begin

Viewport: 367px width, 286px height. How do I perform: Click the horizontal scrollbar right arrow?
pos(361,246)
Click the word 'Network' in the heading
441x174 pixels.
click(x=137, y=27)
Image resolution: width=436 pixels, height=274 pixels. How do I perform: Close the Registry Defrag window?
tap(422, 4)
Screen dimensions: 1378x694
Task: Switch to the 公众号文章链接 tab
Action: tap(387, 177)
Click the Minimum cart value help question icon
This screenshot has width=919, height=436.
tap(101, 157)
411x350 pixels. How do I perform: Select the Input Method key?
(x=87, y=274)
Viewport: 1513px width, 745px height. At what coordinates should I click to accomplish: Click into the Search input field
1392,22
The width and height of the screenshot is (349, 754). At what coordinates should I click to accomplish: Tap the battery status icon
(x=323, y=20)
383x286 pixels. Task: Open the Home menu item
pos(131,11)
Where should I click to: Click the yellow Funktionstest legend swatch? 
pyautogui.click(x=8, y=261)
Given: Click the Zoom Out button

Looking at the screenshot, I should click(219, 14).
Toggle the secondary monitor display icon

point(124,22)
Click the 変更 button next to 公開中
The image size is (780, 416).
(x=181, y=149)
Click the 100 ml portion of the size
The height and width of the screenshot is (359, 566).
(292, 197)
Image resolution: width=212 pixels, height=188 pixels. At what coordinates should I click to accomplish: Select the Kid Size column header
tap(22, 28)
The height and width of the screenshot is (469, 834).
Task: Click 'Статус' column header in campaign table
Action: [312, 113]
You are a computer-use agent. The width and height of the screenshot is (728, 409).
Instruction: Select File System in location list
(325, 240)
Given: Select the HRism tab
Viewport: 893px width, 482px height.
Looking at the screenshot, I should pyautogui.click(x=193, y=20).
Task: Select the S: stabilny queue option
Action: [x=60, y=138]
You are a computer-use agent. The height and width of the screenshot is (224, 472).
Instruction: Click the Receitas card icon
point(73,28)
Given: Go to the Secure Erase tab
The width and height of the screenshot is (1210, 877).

end

▸ **TASK DESCRIPTION**
Return every item above unchanged, reproducing each line in its original order.

▸ **EXERCISE RESULT**
Viewport: 367px width, 286px height. How do I perform: Click the horizontal scrollbar right arrow?
pos(361,246)
Click the word 'Network' in the heading
441x174 pixels.
click(x=137, y=27)
Image resolution: width=436 pixels, height=274 pixels. How do I perform: Close the Registry Defrag window?
tap(422, 4)
Screen dimensions: 1378x694
Task: Switch to the 公众号文章链接 tab
Action: tap(387, 177)
Click the Minimum cart value help question icon
This screenshot has width=919, height=436.
tap(101, 157)
411x350 pixels. How do I perform: Select the Input Method key?
(x=87, y=274)
Viewport: 1513px width, 745px height. At what coordinates should I click to accomplish: Click into the Search input field
1392,22
The width and height of the screenshot is (349, 754). At what coordinates should I click to accomplish: Tap the battery status icon
(x=323, y=20)
383x286 pixels. Task: Open the Home menu item
pos(131,11)
Where should I click to: Click the yellow Funktionstest legend swatch? 
pyautogui.click(x=8, y=261)
Given: Click the Zoom Out button

Looking at the screenshot, I should click(219, 14).
Toggle the secondary monitor display icon

point(124,22)
Click the 変更 button next to 公開中
The image size is (780, 416).
(x=181, y=149)
Click the 100 ml portion of the size
The height and width of the screenshot is (359, 566).
(292, 197)
Image resolution: width=212 pixels, height=188 pixels. At what coordinates should I click to accomplish: Select the Kid Size column header
tap(22, 28)
The height and width of the screenshot is (469, 834).
Task: Click 'Статус' column header in campaign table
Action: [312, 113]
You are a computer-use agent. The width and height of the screenshot is (728, 409).
Instruction: Select File System in location list
(325, 240)
Given: Select the HRism tab
Viewport: 893px width, 482px height.
Looking at the screenshot, I should pyautogui.click(x=193, y=20).
Task: Select the S: stabilny queue option
Action: [x=60, y=138]
You are a computer-use agent. The height and width of the screenshot is (224, 472).
Instruction: Click the Receitas card icon
point(73,28)
Given: Go to the Secure Erase tab
The width and height of the screenshot is (1210, 877).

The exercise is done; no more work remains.